Objective: To describe the accuracy of HealthVCF, a software product that uses artificial intelligence, in the detection of incidental moderate-to-severe vertebral compression fractures (VCFs) on chest and abdominal computed tomography scans.
Materials and methods: We included a consecutive sample of 899 chest and abdominal computed tomography scans of patients 51-99 years of age. Scans were retrospectively evaluated by the software and by two specialists in musculoskeletal imaging for the presence of VCFs with vertebral body height loss > 25%. We compared the software analysis with that of a general radiologist, using the evaluation of the two specialists as the reference.

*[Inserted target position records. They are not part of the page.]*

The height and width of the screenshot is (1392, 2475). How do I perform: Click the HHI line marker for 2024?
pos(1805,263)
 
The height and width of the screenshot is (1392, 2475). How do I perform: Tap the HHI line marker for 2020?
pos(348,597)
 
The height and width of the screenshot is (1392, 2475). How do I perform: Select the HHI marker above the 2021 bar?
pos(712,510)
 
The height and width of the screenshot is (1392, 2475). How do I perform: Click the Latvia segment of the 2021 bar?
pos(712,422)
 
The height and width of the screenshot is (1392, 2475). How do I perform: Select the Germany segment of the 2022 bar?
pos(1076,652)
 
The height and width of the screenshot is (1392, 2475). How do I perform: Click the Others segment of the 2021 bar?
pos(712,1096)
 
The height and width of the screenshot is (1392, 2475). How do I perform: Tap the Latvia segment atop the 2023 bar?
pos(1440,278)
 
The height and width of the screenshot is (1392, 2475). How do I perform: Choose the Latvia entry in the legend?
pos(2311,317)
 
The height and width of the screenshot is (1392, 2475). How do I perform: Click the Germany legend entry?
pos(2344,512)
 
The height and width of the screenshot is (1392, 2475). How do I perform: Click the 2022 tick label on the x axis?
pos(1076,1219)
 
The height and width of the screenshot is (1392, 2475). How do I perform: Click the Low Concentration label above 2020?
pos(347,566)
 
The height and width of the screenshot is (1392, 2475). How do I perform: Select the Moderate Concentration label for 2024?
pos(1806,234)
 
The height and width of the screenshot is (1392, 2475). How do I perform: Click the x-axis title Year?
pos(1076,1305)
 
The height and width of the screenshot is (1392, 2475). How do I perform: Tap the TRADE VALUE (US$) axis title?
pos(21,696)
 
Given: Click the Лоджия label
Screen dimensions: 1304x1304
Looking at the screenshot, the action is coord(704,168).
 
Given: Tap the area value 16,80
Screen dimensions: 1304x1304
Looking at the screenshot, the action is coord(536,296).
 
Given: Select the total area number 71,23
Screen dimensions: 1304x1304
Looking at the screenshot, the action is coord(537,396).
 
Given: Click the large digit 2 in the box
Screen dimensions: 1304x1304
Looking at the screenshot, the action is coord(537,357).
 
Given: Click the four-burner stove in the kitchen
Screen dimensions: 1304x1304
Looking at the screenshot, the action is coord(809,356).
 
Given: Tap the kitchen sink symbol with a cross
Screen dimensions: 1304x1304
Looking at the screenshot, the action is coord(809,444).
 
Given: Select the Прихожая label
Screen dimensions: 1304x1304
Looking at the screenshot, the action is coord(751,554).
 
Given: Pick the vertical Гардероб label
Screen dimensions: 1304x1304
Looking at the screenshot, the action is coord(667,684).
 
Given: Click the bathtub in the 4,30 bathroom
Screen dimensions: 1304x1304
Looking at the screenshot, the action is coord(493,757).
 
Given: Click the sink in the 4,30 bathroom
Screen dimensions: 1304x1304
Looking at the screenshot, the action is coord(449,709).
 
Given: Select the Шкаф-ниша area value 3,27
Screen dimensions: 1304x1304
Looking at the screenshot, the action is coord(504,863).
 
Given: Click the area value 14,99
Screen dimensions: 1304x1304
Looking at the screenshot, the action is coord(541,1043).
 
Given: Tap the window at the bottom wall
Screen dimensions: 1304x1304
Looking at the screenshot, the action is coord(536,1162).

Results: The software showed a diagnostic accuracy of 89.6% (95% CI: 87.4-91.5%) for moderate-to-severe VCFs, with a sensitivity of 73.8%, a specificity of 92.7%, and a negative predictive value of 94.8%. Among the 145 positive scans detected by the software, the general radiologist failed to report the fractures in 62 (42.8%), and the algorithm detected additional fractures in 38 of those scans.
Conclusion: The software has good accuracy for the detection of moderate-to-severe VCFs, with high specificity, and can increase the opportunistic detection rate of VCFs by radiologists who do not specialize in musculoskeletal imaging.